17 février 2008 (Nouvelle Solidarité) – Dans une interview au quotidien /Frankfurter Rundschau/, économiste allemand Wilhelm Hankel [*] a appelé à un « abandon ordonné » de l’Euro et à la réintroduction des monnaies nationales. Longtemps marginalisé pour avoir annoncé que l’Union monétaire européenne était une utopie qui finirait par s’autodétruire, la tournure soudaine des évènements semble lui donner raison.
Le Professeur Hankel a mis en garde contre une fuite en avant vers un gouvernement économique de la zone euro : « Politiquement, ce serait la fin de la démocratie dans les États européens : En lieu et place des constitutions et des parlements, nous serions dirigés depuis Bruxelles par un gouvernement économique ayant un pouvoir absolu et dictatorial. Un cauchemar ! ».
« L’eurozone menace de se désintégrer. On le voit avec l’écart grandissant entre les taux [des bons émis par les différents États membres]. Le financement des États proches de la faillite va être de plus en plus coûteux. Sont concernés : l’Irlande, la Grèce, l’Espagne, le Portugal et même l’Italie. Intérieurement, ces pays sont soumis à une très forte pression politique : pensez aux évènements en Grèce. Le chômage croissant met en danger la légitimité démocratique des gouvernements nationaux. Ils doivent faire quelque chose et ils n’ont que deux possibilités : soit les pays encore stable les aident en remédiant à leur pénurie d’argent par des garanties bancaires qui leur permettraient d’éviter la faillite, ce qui marche tant qu’il y a des pays ayant encore de l’argent ; soit les pays en difficulté doivent s’aider eux-mêmes en promouvant des programmes conjoncturels de création d’emplois, ce qui les obligerait à quitter l’euro tôt ou tard. »

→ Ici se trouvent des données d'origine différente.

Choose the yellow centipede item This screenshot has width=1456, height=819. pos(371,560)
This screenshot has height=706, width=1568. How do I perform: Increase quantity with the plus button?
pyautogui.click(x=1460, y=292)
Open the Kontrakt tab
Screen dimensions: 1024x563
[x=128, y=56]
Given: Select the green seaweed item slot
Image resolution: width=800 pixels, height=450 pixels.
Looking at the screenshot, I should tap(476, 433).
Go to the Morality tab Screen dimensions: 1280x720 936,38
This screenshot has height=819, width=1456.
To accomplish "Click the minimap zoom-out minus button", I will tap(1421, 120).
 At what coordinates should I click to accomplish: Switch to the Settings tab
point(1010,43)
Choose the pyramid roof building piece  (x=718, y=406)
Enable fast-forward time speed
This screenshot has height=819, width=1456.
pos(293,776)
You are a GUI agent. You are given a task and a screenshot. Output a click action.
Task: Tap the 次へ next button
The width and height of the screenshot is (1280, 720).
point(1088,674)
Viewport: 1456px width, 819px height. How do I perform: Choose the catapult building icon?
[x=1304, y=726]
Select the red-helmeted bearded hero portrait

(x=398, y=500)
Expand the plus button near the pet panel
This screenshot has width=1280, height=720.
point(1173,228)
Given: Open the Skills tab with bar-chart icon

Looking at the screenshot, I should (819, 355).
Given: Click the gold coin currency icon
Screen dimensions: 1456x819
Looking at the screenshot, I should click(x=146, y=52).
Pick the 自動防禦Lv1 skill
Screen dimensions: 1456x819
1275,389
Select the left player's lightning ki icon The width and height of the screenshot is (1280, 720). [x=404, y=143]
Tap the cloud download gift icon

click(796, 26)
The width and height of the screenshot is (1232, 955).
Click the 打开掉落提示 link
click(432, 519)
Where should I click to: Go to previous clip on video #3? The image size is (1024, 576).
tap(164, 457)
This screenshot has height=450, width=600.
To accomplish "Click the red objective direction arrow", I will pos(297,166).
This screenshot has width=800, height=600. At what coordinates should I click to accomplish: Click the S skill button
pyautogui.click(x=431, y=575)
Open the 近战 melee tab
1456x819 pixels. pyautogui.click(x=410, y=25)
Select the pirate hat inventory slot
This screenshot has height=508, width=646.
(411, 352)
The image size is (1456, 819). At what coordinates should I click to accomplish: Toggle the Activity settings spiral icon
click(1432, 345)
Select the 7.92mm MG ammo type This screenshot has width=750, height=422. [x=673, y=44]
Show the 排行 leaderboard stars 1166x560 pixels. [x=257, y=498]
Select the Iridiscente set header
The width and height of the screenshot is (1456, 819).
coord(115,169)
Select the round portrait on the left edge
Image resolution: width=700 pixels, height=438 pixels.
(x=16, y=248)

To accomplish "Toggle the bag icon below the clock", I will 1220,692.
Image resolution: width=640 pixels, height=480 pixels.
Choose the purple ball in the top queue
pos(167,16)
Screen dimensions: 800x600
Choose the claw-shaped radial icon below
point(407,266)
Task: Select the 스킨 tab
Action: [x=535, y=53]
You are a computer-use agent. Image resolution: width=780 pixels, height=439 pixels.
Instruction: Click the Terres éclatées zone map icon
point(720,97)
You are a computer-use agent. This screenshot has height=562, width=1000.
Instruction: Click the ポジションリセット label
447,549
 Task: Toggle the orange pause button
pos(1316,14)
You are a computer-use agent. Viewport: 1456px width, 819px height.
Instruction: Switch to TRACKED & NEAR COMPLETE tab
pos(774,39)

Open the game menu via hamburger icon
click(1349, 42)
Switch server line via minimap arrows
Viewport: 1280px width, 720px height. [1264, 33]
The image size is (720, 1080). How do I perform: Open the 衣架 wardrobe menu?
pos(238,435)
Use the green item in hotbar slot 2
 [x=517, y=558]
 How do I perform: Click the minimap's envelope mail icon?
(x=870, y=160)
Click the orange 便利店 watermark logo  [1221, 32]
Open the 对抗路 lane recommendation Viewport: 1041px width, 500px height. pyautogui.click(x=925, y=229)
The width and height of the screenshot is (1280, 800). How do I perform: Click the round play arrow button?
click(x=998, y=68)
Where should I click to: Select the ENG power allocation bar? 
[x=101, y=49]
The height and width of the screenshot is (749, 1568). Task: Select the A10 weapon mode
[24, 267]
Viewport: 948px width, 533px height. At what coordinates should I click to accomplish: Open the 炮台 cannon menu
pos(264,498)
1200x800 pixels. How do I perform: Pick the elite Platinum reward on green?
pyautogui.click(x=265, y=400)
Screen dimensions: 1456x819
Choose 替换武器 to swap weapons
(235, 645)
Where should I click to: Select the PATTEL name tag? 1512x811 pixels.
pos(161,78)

L’Euro empêche toute solution aux déséquilibres nationaux, a-t-il dit. « Une politique anti-crise doit tenir sur deux piliers : la politique monétaire et la politique financière. La Banque centrale européenne (BCE) centralise la politique monétaire et ne peut faire qu’une politique pour l’ensemble de la zone euro : les intérêts spécifiques des nations en sont exclus. D’autre part, la politique fiscale est bloquée par le Pacte de stabilité, qui réduit considérablement la marge de manœuvre des politiques budgétaires nationales. »
Ces pays les plus durement frappés par la crise, explique Hankel, devraient déprécier leur monnaie, ce qui est impossible avec l’Euro. Et les taux de leurs bons ne cessent d’augmenter malgré la baisse des taux d’intérêts de la BCE. « On ne peut séparer État et monnaie. Les pays disposant de leur propre monnaie seront mieux équipés contre la crise que les membres de la zone euro. Comparez avec les États-Unis, le Japon ou la Suisse. » La BCE ne peut même pas imiter la Réserve fédérale, a-t-il expliqué, qui achète des bons du Trésor américain car le dollar reste une monnaie de réserve crédible alors qu’à sa place, l’euro s’effondrerait totalement. « L’euro ne peut être une monnaie de réserve internationale, car il n’y a pas de bons émis par un État européen. Il n’y a pas État européen. »
*Note :*
[*] Le professeur Wilhelm Hankel a été l’économiste en chef du Kreditanstalt für Wiederaufbau (L’Institut de crédit pour la reconstruction) entre 1959 et 1967, directeur de la monnaie et du crédit au Ministère de l’Economie allemand entre 1967 et 1971 et proche conseiller du ministre Karl Schiller.